EXERCISE MATERIAL =>
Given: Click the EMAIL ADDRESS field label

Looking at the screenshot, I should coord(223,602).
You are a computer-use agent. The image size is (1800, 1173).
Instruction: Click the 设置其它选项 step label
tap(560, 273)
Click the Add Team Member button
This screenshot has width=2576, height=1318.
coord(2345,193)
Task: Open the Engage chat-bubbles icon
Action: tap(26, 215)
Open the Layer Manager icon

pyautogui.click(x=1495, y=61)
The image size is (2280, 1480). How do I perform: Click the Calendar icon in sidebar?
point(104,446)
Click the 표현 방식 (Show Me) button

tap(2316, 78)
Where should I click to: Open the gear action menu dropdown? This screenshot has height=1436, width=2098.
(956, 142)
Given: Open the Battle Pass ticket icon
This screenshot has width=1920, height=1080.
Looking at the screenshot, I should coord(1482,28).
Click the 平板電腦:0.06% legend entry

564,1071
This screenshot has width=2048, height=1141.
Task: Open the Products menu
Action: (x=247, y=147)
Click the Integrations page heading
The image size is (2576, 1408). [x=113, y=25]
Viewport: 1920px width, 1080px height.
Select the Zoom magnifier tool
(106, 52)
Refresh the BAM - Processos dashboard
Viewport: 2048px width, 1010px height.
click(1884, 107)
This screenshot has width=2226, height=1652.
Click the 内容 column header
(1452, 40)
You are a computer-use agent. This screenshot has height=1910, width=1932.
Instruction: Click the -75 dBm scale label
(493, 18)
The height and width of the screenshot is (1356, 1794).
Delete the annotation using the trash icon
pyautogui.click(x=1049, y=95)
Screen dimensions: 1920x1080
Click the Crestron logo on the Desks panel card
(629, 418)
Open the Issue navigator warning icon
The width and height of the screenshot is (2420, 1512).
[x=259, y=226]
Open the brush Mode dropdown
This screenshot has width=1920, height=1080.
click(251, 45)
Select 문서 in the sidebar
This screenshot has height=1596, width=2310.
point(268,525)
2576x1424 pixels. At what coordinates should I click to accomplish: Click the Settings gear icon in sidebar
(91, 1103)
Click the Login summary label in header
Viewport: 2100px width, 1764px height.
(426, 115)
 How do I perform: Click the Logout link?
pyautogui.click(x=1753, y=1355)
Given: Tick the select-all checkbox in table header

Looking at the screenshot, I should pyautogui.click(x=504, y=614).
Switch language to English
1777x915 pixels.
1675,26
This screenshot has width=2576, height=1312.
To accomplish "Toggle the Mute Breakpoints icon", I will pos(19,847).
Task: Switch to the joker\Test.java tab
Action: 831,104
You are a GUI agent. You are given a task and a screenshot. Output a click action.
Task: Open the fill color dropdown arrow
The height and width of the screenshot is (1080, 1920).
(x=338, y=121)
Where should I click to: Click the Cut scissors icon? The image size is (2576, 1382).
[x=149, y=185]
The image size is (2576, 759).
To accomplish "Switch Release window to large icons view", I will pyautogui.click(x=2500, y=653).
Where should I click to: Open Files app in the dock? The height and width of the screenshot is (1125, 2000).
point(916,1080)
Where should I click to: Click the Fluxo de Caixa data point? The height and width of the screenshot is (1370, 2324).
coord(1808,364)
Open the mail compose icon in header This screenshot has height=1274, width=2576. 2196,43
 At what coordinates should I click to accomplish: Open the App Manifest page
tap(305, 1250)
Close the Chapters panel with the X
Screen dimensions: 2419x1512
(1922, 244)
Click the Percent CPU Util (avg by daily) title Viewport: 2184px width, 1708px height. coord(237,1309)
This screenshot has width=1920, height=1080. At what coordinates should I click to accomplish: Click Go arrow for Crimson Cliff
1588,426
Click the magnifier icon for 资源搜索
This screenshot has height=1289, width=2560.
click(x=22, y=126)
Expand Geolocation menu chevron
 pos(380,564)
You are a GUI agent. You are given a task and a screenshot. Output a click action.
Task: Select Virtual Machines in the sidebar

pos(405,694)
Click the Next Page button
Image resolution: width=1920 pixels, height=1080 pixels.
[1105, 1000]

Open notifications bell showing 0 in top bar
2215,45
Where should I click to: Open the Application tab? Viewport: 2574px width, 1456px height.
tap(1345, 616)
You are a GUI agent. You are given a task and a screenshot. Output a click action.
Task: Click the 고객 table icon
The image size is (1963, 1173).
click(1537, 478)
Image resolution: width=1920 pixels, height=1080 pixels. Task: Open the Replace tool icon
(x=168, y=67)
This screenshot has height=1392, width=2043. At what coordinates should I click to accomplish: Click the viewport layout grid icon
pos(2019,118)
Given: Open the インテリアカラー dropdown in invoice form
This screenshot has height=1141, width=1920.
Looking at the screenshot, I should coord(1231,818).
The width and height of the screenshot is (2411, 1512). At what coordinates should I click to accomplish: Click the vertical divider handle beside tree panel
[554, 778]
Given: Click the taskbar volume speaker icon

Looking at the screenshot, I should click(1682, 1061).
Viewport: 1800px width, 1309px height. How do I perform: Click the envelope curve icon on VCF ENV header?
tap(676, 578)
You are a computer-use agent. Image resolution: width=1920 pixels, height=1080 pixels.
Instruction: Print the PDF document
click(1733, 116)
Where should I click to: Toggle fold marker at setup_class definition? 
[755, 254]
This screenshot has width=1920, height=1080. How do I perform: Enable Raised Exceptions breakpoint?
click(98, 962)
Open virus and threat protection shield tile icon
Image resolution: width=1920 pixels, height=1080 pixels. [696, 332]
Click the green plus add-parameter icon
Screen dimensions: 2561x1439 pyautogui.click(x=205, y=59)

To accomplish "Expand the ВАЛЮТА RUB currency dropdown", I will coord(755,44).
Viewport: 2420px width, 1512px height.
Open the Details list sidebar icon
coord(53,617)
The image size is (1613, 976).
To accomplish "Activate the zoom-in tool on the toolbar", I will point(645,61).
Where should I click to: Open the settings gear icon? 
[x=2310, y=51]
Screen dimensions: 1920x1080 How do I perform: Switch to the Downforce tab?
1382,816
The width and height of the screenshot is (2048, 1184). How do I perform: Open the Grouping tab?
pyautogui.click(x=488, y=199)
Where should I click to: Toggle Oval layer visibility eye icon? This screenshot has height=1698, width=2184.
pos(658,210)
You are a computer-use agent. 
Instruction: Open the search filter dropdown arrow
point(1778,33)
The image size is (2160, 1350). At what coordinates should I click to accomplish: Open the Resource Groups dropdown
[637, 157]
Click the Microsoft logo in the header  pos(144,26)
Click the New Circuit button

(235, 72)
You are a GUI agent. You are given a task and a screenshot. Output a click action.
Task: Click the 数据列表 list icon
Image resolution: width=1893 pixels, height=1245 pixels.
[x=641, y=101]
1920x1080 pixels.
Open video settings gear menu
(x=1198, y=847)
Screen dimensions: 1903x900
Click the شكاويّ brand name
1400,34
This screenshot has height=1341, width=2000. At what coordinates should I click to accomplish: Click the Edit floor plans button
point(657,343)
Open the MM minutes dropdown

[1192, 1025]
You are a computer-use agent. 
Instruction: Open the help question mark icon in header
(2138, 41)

PROBLEM DESCRIPTION => Find and count the lines of the data that include the string "computer", and report that figure by itself.

ANSWER BOX => 5